I haven’t completely moved from cultural writing or broadcasting. As you’d know, the number of print jobs in Canada has diminished significantly in the last decade. And landing a steady gig as a cultural columnist at any of the big papers is nearly a miracle. In fact, many columnists who had that security have lost it and now have to get in the pit and compete for every column they write. I’m extremely fortunate to be able to work part time at Spark and have the privilege to write about shifts in technology that truly excite me.
In part, this new employment reality steered me towards taking a shot at fiction, but Night Town was a story that had been percolating inside of me for years. So I saved some cash, decided to live relatively poor and took the time to write it. I guess you could say that Night Town was always close to number one on my bucket list, and now it’s completed and I’m very happy with the result.
Night Town has been optioned by Back Alley Films. Do you think being a media personality helped the process at all?
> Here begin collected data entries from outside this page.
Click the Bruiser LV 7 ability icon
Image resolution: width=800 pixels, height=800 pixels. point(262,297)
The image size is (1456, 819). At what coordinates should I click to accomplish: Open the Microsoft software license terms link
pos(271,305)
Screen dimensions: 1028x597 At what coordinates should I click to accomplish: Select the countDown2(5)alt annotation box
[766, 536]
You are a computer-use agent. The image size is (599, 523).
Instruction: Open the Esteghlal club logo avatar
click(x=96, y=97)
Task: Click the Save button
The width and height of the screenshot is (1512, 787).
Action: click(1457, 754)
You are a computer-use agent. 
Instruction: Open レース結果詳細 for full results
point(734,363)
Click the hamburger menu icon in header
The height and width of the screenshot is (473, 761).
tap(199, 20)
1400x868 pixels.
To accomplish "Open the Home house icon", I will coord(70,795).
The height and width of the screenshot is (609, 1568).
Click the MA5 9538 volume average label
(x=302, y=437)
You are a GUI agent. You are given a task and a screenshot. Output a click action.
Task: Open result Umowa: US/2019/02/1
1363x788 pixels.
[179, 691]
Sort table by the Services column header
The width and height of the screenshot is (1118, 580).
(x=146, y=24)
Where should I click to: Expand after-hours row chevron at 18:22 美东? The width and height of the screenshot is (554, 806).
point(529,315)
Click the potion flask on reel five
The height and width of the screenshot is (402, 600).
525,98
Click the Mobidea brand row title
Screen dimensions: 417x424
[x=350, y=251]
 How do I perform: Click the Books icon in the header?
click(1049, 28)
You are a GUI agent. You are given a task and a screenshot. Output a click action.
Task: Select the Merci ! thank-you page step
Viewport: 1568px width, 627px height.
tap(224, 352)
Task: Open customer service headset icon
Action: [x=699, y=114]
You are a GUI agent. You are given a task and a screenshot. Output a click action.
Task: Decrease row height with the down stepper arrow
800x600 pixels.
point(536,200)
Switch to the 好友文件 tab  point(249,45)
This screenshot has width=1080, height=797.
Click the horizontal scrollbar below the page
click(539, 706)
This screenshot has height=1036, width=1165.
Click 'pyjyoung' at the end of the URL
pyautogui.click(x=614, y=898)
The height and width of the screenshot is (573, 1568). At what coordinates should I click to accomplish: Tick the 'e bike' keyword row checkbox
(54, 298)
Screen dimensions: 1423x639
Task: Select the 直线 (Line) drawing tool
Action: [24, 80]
Absolutely. It’s really unfair, but I think it’s true. Having any kind of name recognition, any kind of brand makes you instantly more attractive. It makes the project easier to sell to the funding bodies that hand out the money.
That said, having a feature film credit makes you worth more. That credit proves that you can do the work. I was very lucky that Laurie Finstad-Knizhnik, the story editor behind Back Alley’s award winning series Durham County, edited my novel. Yet another brand, or seal of approval, attached to the project.
Maddy Barnes is a captivating and credible character. I know this is a work of fiction, but I cannot help feeling there is a little spark of personal experience at the heart of this novel. True?
Good instincts. I think most writers, whether they admit it or not, do create from personal experience. Especially on a first novel. When I was very young, an absolutely horrible thing happened to me and my family. It was “the moment” that defined my life. So I took that moment and fictionalized it. I don’t think I’m letting the cat out of the bag if I tell your readers that the novel takes place, in large part, at the corner of Yonge and Dundas on the mean streets of Toronto during the early 1970s.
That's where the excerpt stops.